I want my MS to leave me alone for awhile, but so far, I havent been able to service it an eviction notice.

Hopefully your MS will crawl into a hole and not bother you for awhile.

Thank you all so very very much! Your comments truly make me feel a little better.

I myself worry about my liver and also about how my body will react to the DMD years from now. The drug itself creeps me out to the max. And I hate how painful they are, how they make me feel, and what they're doing to my used to be pretty skin.

The neuro was wanting me to do the IVSM drip, but I have already done 2 3-day drips and 1 5-day drip. All worked and helped me get back on my feet but it makes my body go crazy. My face breaks out, I gain a stupid amount of weight, I eat like a trucker, and my moods become so manic that I myself am convinced I need to be locked up, and I deal with that for a month or so.

I would LOVE to drop off of Rebif, but its a fact, I am far too scared.

I have not had a recent MRI. Last one was in 2009 when I was diagnosed. At that time I had at least 12 active lesions, one that was so big it covered the whole top portion of my brain (neuro said he thinks steroids have shrank that spot, so hopefully its not as big). There's also some lesions by my brain stem which makes me wonder if that's what is causing me to stop breathing while sleeping?

Talked to the nurse today who believes I am in another flare. Tried getting me on some form of steroid but I told her I want to try and come out of it naturally. Hopefully I can. The right side of my abdomen from the belly button and wrapping around to the right side of spinal cord is so numb, almost a painful numb, especially when showering. Its truly driving me crazy and it seems to be getting worse. I might have to end up having to do the droid, but I am going to hold off as long as I can.

Thanks for sharing your experiences. You all save my sanity and make me feel normal. Not too many people can do that

I completely sympathize with you on the numbness wrapping around your abdomen. I've got it on the right side of my stomach, running thru my right hip, and it wraps around and ends on the left butt cheek. Really really uncomfortable.

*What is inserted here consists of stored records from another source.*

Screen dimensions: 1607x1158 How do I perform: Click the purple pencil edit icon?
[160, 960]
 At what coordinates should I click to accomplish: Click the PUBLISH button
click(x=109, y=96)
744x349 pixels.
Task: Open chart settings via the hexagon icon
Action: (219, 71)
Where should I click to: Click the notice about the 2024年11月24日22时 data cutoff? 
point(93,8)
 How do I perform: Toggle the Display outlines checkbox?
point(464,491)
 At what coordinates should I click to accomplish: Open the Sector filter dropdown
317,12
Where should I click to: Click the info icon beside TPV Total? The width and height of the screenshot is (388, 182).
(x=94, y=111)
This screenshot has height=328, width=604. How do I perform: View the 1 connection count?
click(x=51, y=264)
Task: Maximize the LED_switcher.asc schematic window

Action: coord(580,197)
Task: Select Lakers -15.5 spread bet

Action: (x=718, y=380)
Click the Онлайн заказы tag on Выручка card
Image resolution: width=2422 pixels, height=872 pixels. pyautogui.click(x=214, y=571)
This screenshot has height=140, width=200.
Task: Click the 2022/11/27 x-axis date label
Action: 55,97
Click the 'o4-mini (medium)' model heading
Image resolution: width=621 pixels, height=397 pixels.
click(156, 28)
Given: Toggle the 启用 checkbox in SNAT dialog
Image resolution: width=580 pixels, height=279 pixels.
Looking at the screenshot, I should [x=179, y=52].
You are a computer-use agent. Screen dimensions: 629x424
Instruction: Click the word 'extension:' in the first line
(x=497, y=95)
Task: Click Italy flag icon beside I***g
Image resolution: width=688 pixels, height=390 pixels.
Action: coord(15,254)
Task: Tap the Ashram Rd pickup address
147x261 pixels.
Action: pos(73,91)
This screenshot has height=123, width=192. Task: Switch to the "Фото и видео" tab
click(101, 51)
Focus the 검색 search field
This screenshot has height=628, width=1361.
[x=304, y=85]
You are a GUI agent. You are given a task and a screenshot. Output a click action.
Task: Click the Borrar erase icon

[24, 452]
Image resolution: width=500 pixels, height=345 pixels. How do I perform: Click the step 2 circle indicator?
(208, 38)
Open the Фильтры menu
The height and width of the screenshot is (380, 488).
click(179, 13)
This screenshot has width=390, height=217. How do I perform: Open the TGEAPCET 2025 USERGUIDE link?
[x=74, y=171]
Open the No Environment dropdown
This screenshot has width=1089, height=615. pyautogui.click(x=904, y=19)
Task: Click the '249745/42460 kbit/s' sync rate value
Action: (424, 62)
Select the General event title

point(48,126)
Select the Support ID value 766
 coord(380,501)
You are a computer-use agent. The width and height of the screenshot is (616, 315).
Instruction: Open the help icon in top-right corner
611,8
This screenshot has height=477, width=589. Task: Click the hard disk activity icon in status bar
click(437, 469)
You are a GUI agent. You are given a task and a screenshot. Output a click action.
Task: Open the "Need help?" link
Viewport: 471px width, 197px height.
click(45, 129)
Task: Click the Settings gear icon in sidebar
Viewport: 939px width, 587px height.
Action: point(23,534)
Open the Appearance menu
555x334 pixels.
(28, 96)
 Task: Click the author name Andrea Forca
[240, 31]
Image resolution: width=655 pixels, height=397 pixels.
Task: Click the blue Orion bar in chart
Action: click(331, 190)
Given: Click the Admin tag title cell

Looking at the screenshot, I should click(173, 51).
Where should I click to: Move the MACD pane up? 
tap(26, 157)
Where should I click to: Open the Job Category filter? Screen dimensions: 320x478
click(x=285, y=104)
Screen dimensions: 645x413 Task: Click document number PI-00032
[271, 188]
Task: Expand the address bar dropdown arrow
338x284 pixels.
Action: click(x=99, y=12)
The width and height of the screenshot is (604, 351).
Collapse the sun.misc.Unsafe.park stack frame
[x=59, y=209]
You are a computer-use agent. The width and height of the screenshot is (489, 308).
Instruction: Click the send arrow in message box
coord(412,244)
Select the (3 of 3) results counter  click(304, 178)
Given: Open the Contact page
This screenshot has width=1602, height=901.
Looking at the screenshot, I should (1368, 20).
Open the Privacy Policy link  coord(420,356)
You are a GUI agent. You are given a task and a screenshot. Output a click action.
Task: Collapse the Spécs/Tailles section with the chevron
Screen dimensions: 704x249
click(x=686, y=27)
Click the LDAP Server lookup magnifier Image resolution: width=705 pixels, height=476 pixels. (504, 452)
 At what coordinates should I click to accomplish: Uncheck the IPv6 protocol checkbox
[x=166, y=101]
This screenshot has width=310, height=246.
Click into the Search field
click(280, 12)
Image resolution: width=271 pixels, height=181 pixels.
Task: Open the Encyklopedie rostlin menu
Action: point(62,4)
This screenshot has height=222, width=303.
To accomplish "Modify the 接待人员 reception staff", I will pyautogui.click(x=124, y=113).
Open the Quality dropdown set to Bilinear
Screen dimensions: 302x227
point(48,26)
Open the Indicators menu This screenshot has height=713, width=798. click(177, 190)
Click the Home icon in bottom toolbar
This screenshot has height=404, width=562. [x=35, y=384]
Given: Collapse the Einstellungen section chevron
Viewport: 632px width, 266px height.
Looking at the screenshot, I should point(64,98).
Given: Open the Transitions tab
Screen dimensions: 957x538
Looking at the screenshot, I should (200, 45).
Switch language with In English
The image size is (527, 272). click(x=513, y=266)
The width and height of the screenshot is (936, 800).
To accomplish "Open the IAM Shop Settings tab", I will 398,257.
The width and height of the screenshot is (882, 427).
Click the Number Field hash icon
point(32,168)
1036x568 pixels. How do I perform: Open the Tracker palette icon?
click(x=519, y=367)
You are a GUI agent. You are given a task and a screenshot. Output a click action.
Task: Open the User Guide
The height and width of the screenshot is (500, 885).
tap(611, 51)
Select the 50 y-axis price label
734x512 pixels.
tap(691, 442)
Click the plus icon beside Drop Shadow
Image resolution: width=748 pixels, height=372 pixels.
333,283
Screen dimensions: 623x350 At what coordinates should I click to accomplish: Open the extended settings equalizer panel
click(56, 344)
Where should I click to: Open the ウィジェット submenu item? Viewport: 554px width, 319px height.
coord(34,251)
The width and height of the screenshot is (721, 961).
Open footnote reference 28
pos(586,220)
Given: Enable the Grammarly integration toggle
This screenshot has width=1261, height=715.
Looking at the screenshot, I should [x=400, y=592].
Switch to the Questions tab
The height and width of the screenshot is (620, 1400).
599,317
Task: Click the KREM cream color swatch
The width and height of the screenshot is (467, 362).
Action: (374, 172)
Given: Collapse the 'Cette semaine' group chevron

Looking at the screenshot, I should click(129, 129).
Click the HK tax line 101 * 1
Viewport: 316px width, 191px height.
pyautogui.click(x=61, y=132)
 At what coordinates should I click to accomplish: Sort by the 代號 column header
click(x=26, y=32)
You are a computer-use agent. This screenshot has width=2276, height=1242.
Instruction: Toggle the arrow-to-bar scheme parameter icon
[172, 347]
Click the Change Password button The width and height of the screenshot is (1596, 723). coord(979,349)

It had gone away for about 2 weeks and came back this morning. It's affecting my new exercise plan that I've started. (walking on a treadmill for 20 - 30 mins a day) Walking today was NOT fun. Right leg wanted to drag a little on the treadmill, and I got tired really fast today.

MS is sooooooooooooooo annoying!! I hate it when it's being a literal pain in the...ahem!

Other than daring to have MS, you aren't doing anything wrong!

Possibly an underlying infection like a cold?

I lived in constant flares despite my Copaxone until my CCSVI treatment.

I am so sorry that you are having such a terrible time, my heart goes out to you - this damned disease is so pervasive and unpredictable - no area of your life is safe.

Huge hugs and know that my thoughts are with you. I agree with what others have said, talk to your doc, maybe this is the wrong med for you.

This disease is evil, arrogant and completely sadistic.

I hope things improve for you soon.

Lyn

hugs

You see, if you are doing something very wrong, then we all are as so many of us are in the same boat as you. We've all been through good times and bad times with this disease. I hate the bad times but enjoy the good times and use those good time memories to get me through the bad.

Hope you are doing better today!

Switching to a different DMD Medication may be whats in order for you. Everybody reacts differently to them, some work very well, some not. For 'protection' for your Liver Milk Thistle works very well and doesn't cost very much. It tends to make your Liver more tolerant of things.

If none of the DMD Medications, CRAB drugs, work moving to Tysabri may work well for you. Many people have had success with it and the risk of PML, which is very bad, is extremely low.

Sometimes it can take a long journey to find what is best for yourself.

That's IT!!! We are all doing something wrong!! what the hey is it???